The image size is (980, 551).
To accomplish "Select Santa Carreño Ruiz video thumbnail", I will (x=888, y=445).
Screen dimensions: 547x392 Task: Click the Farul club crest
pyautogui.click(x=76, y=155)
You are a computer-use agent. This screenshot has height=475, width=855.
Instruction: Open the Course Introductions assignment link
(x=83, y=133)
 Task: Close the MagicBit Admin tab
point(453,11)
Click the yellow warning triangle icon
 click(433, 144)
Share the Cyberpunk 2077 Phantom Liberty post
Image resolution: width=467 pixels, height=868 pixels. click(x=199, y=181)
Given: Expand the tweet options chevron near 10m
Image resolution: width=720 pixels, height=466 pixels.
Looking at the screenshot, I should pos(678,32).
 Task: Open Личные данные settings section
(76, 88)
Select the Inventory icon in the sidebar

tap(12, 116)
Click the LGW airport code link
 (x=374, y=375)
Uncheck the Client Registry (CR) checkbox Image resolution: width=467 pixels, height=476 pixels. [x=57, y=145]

**ACTION ITEM**. Repeat verbatim the line holding "Share the Cyberpunk 2077 Phantom Liberty post" and all lines after it, up to the end of the material.

**SOLUTION**.
Share the Cyberpunk 2077 Phantom Liberty post
Image resolution: width=467 pixels, height=868 pixels. click(x=199, y=181)
Given: Expand the tweet options chevron near 10m
Image resolution: width=720 pixels, height=466 pixels.
Looking at the screenshot, I should pos(678,32).
 Task: Open Личные данные settings section
(76, 88)
Select the Inventory icon in the sidebar

tap(12, 116)
Click the LGW airport code link
 (x=374, y=375)
Uncheck the Client Registry (CR) checkbox Image resolution: width=467 pixels, height=476 pixels. [x=57, y=145]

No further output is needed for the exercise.